執行以下命令，部署directx-device-plugin-windows.yaml檔案，安裝DirectX裝置外掛程式。
```
kubectl create -f directx-device-plugin-windows.yaml
```

步驟三：部署使用基於DirectX的GPU加速的Windows工作負載

DirectX裝置外掛程式可以為Windows容器自動添加class/<interface class GUID>裝置，以支援調用ECS執行個體主機的DirectX服務。更多資訊，請參見Windows上的容器中的裝置。

請在需要使用GPU加速的Windows工作負載內添加以下resources資源資訊並重新部署：

spec:
  ...
  template:
    ...
    spec:
      ...
      containers:
        - name: gpu-user
          ...
+         resources:
+           limits:
+             windows.alibabacloud.com/directx: "1"
+           requests:
+             windows.alibabacloud.com/directx: "1"

重要

上述配置不會將整個ECS執行個體主機的GPU資源專門分配給容器，也不會阻止ECS執行個體主機上的GPU被其他應用訪問。相反，GPU資源會在ECS執行個體主機和容器之間動態調度，即支援在主機上運行多個Windows容器，且每個容器都可以使用支援硬體加速的DirectX功能。
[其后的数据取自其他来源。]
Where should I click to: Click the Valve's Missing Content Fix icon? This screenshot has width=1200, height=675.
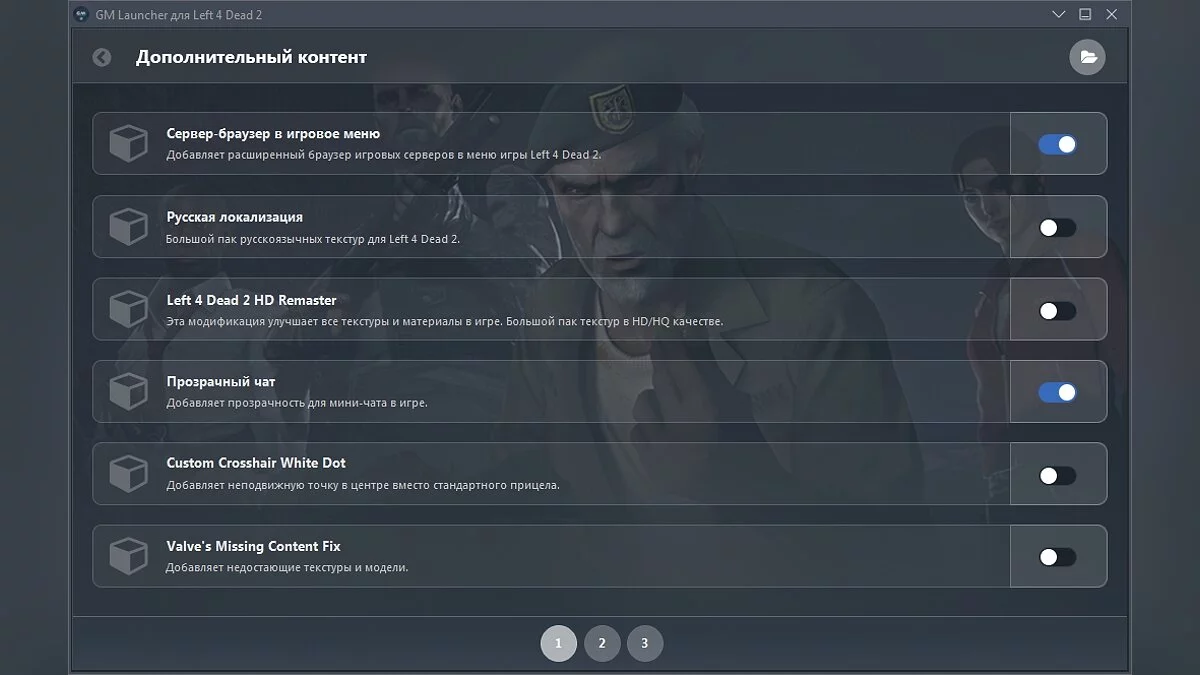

關於Windows容器中的GPU加速的更多資訊，請參見Windows容器中的GPU加速。

步驟四：驗證在Windows工作負載是否成功使用GPU加速功能

在Windows節點上添加DirectX裝置外掛程式後，使用以下樣本應用驗證DirectX裝置外掛程式是否成功部署到Windows節點。
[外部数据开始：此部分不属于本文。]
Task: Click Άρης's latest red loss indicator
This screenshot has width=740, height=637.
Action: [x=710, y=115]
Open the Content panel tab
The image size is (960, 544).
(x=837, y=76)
使用以下內容建立gpu-job-windows.yaml檔案。

apiVersion: batch/v1
kind: Job
metadata:
  labels:
    k8s-app: gpu-job-windows
  name: gpu-job-windows
  namespace: default
spec:
  parallelism: 1
  completions: 1
  backoffLimit: 3
  manualSelector: true
  selector:
    matchLabels:
      k8s-app: gpu-job-windows
  template:
    metadata:
      labels:
        k8s-app: gpu-job-windows
    spec:
      restartPolicy: Never
      affinity:
        nodeAffinity:
          requiredDuringSchedulingIgnoredDuringExecution:
            nodeSelectorTerms:
              - matchExpressions:
                  - key: type
                    operator: NotIn
                    values:
                      - virtual-kubelet
                  - key: beta.kubernetes.io/os
                    operator: In
                    values:
                      - windows
              - matchExpressions:
                  - key: type
                    operator: NotIn
                    values:
                      - virtual-kubelet
                  - key: kubernetes.io/os
                    operator: In
                    values:
                      - windows
      tolerations:
        - key: os
          value: windows
      containers:
        - name: gpu
          # 根據不同叢集的地區，您需修改以下鏡像地址中的地區<cn-hangzhou>資訊。
          image: registry-cn-hangzhou-vpc.ack.aliyuncs.com/acs/sample-gpu-windows:v1.0.0
          imagePullPolicy: IfNotPresent
          resources:
            limits:
              windows.alibabacloud.com/directx: "1"
            requests:
              windows.alibabacloud.com/directx: "1"

說明

鏡像registry-{region}-vpc.ack.aliyuncs.com/acs/sample-gpu-windows是阿里雲Container Service提供的Windows GPU加速容器樣本鏡像。該鏡像基於Microsoft Windows製作。更多資訊，請參見microsoft-windows。
該樣本通過WinMLRunner產生類比輸入資料，對gpu-job-windows任務使用GPU加速後，通過Tiny YOLOv2模型進行100次評估，最終輸出相應的效能測量資料。實際結果請以您的作業環境為準。
鏡像檔案較大（檔案大小為15.3 GB），部署應用時拉取鏡像時間較長，請耐心等待。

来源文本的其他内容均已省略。